- Directions for this task
Only the lines of the data holding the string "computer" need to be returned.

[Items listed in a dataset]
════════

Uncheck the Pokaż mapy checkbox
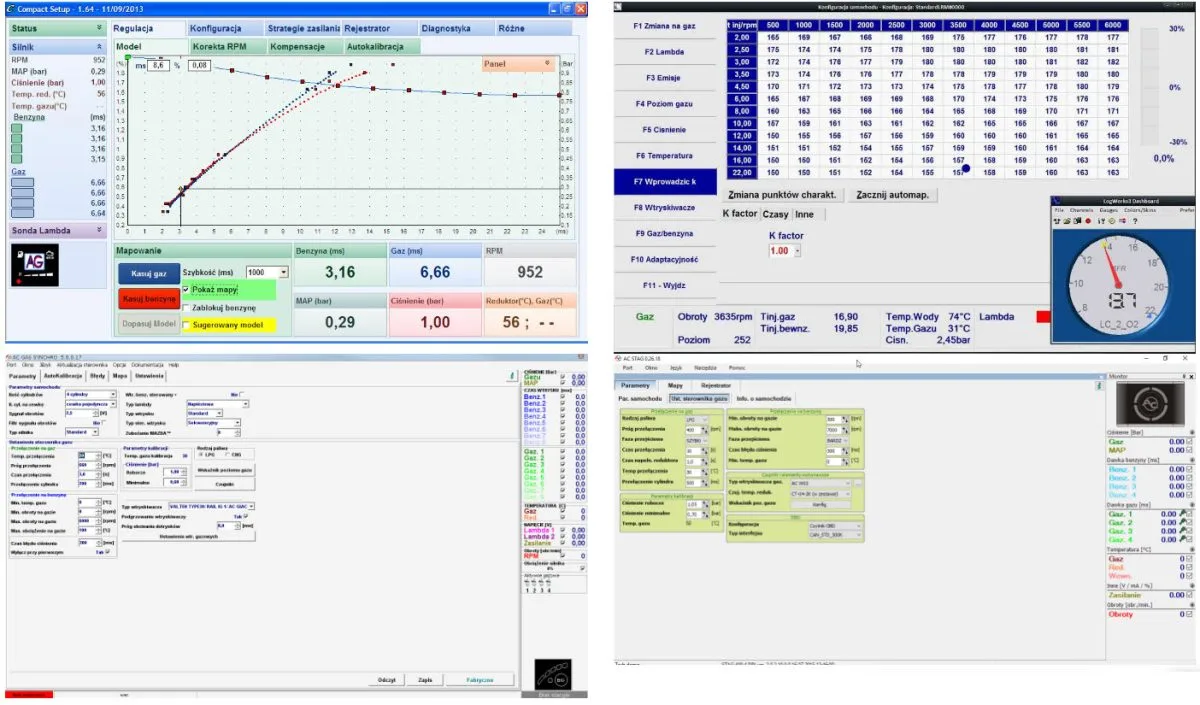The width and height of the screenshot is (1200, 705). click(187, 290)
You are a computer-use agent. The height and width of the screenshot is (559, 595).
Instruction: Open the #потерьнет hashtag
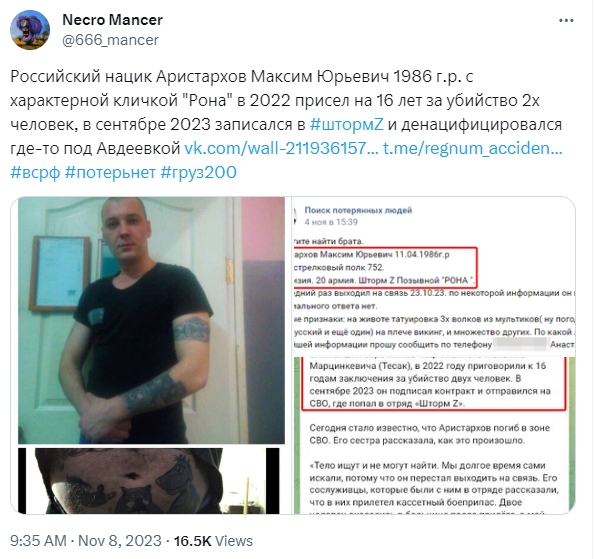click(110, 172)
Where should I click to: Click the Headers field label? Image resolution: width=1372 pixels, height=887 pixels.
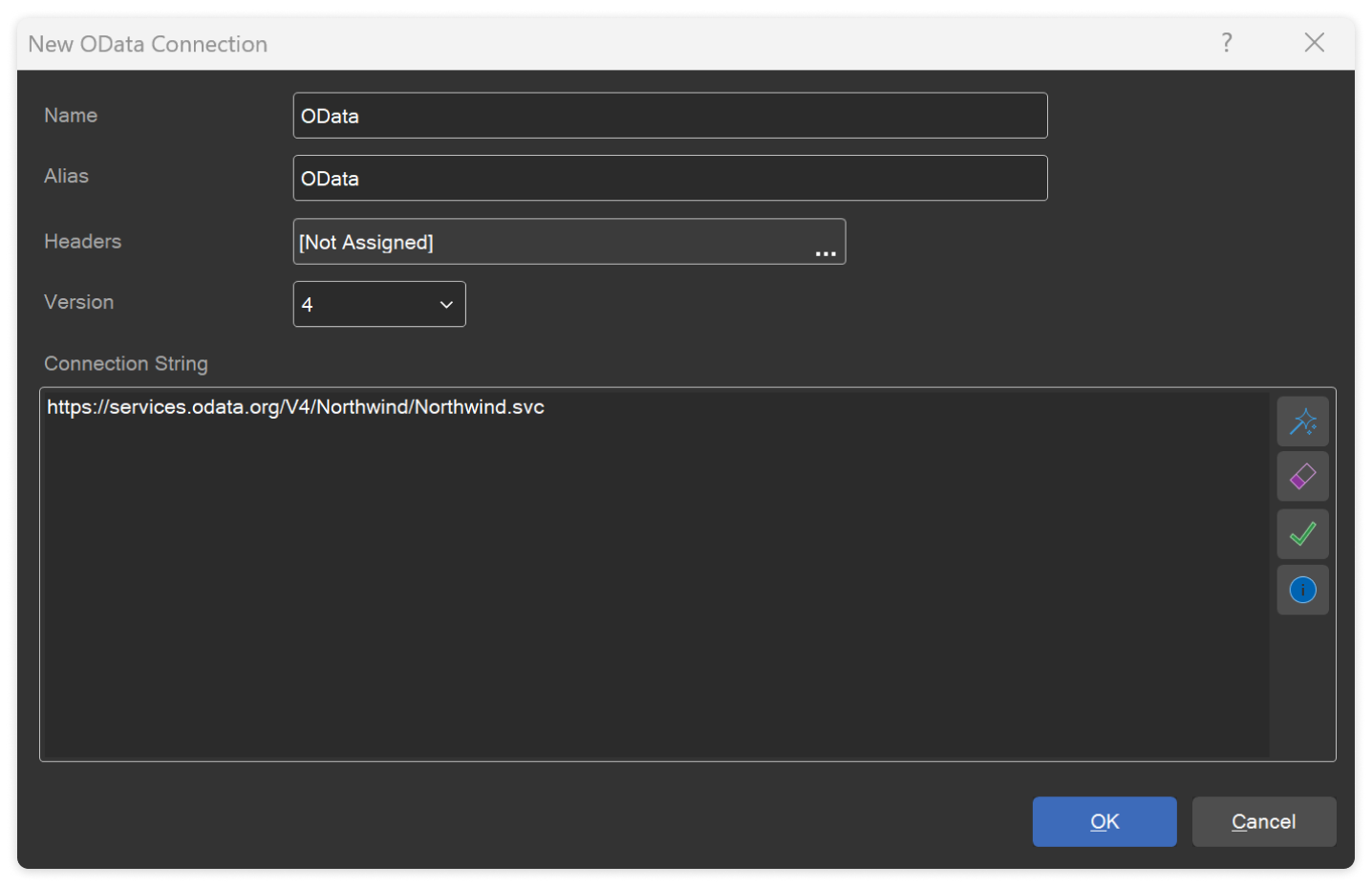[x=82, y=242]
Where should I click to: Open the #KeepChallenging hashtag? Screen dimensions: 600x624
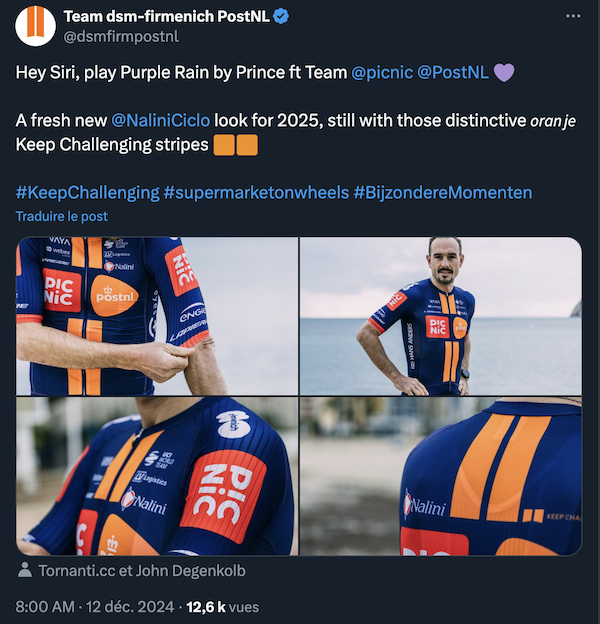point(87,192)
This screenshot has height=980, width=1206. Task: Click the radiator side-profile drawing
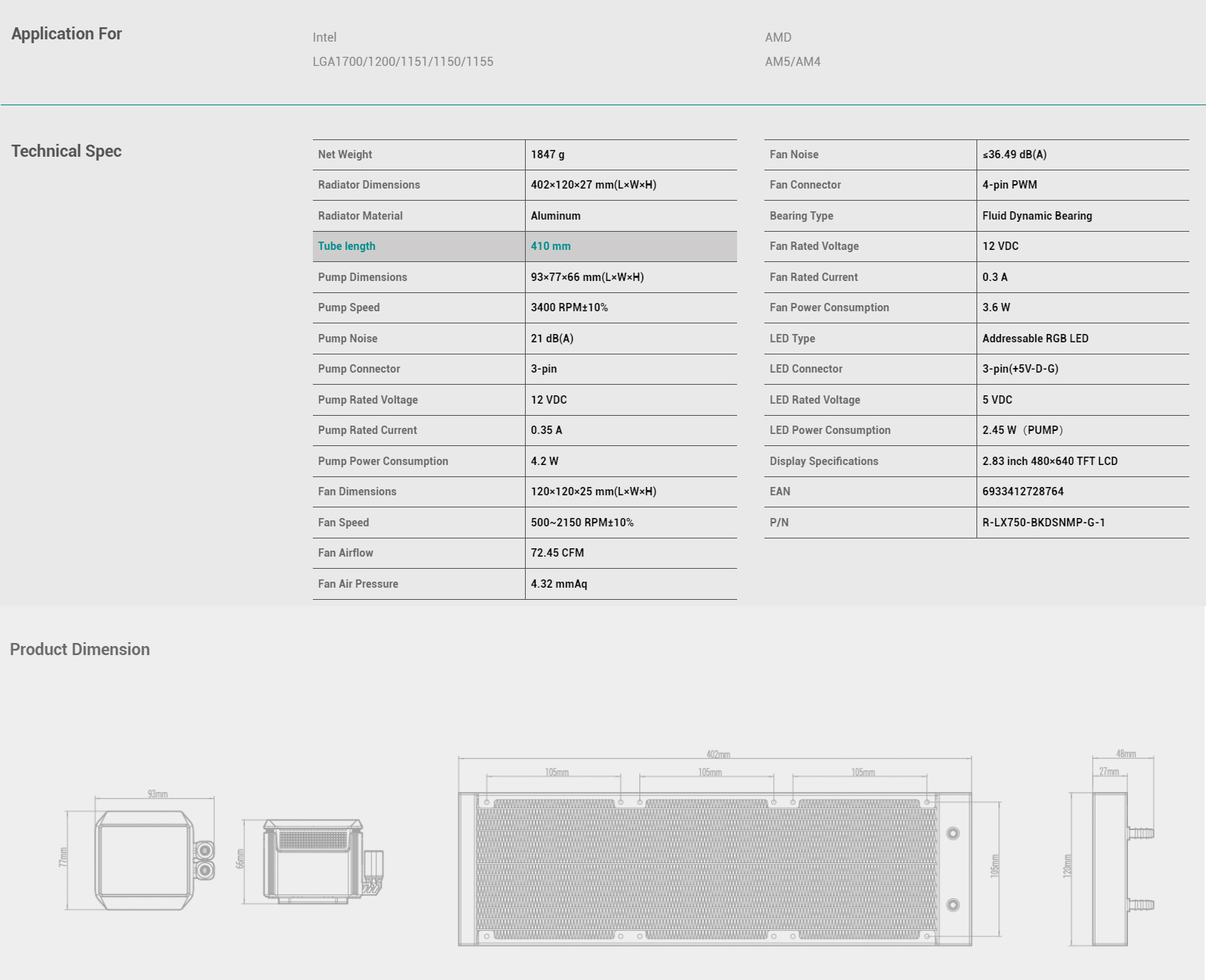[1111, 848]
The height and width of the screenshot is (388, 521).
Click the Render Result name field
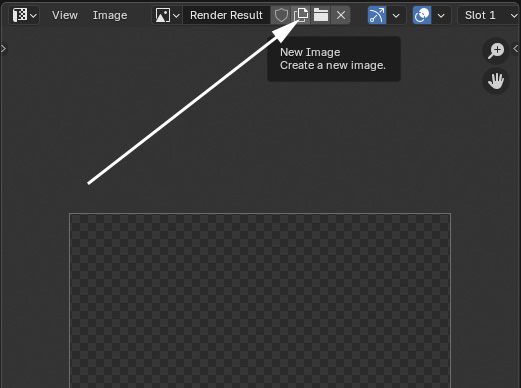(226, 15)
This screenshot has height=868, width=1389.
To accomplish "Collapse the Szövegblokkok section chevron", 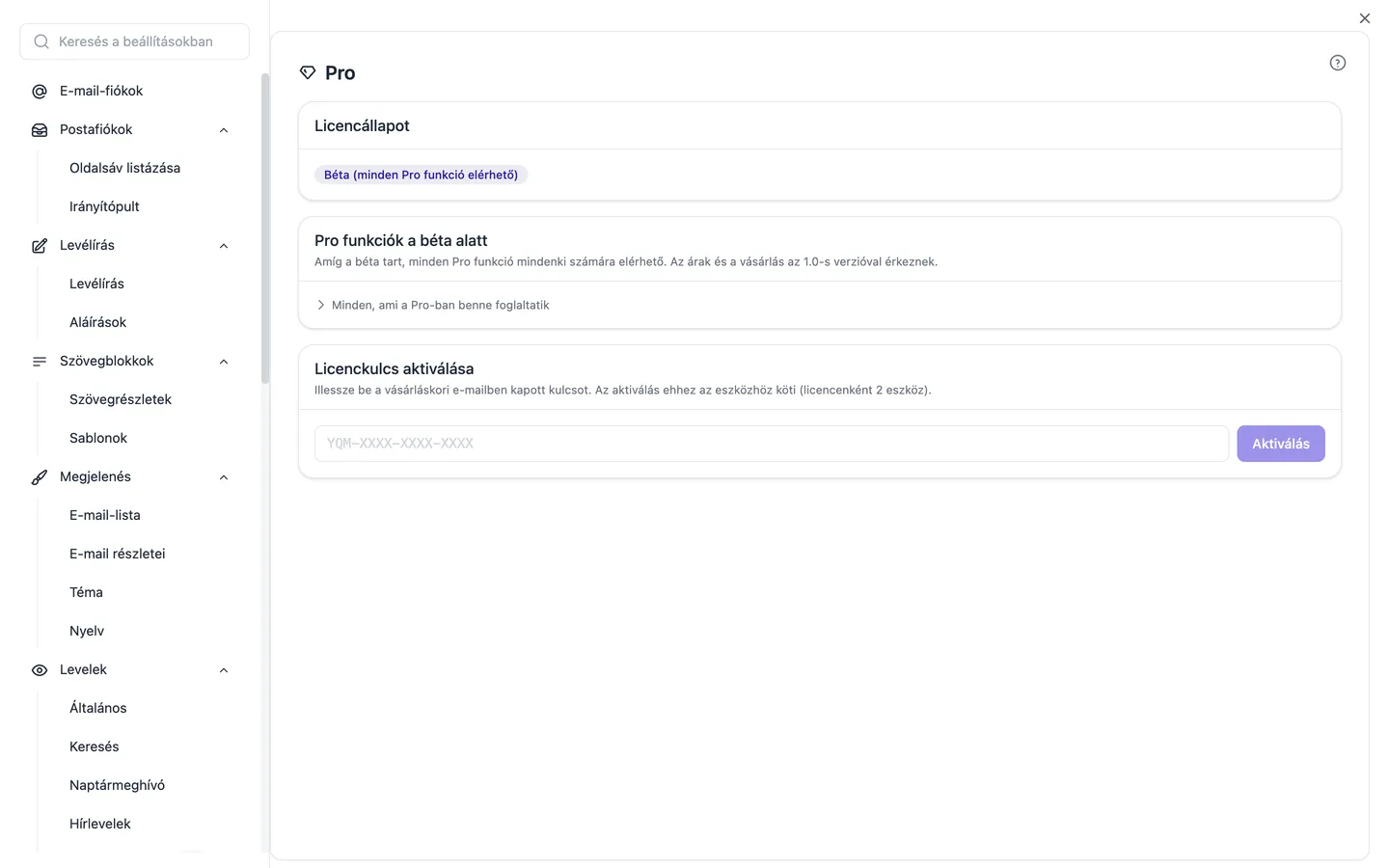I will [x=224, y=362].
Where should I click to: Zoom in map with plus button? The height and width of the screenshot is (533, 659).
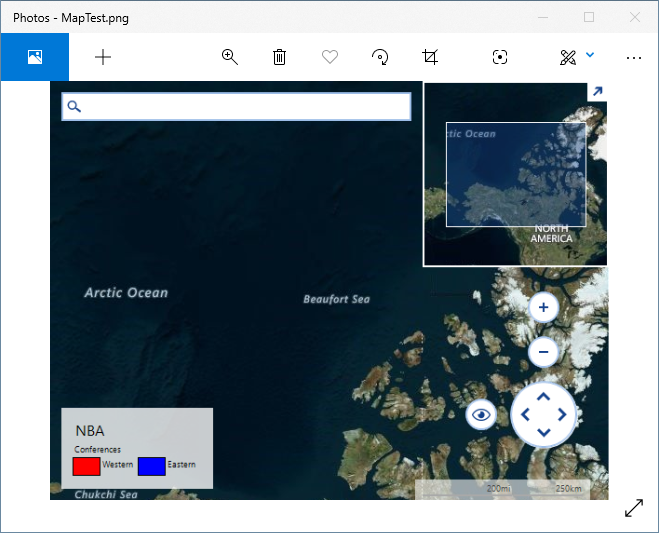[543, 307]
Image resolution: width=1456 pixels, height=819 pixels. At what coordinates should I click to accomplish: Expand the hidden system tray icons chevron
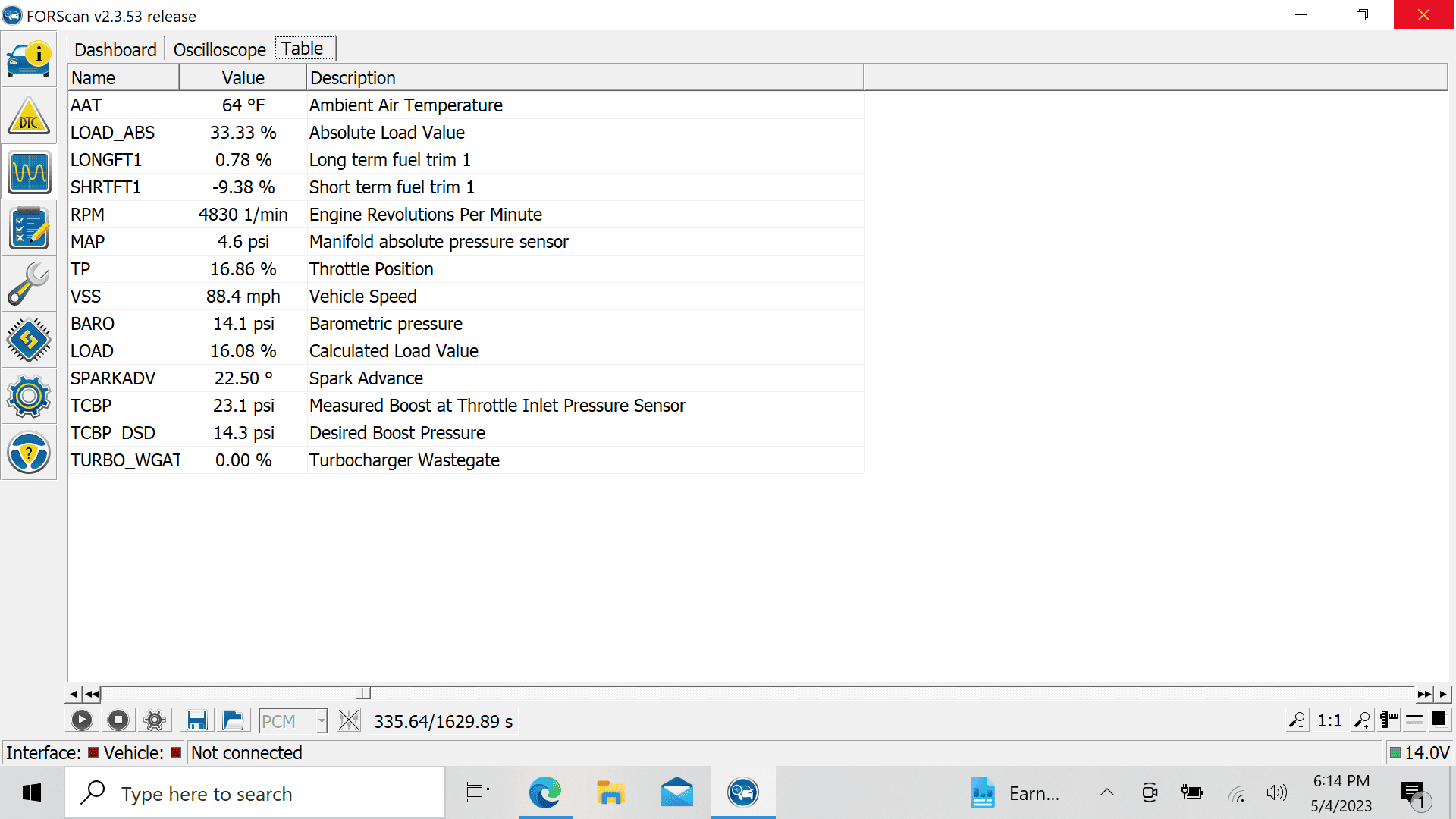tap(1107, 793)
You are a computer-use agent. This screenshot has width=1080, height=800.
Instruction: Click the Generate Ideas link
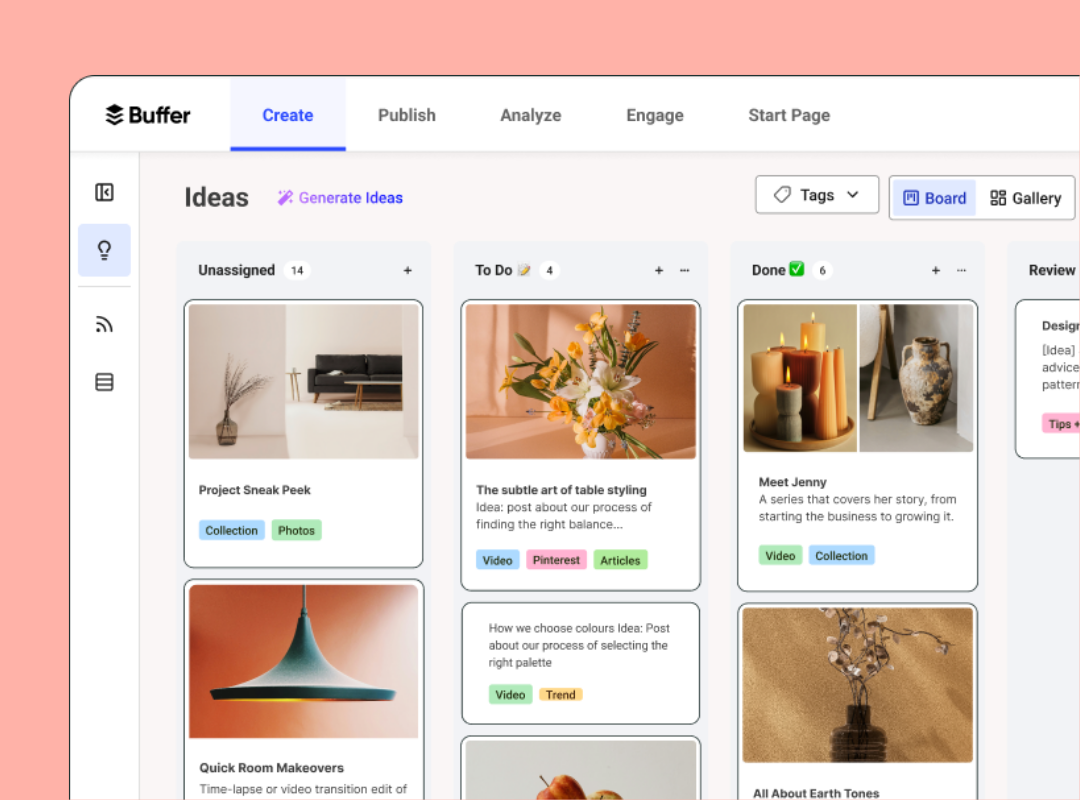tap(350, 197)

════════

- Exercise response
You are a computer-use agent. The height and width of the screenshot is (559, 595).
You are a computer-use agent. This screenshot has width=1080, height=800.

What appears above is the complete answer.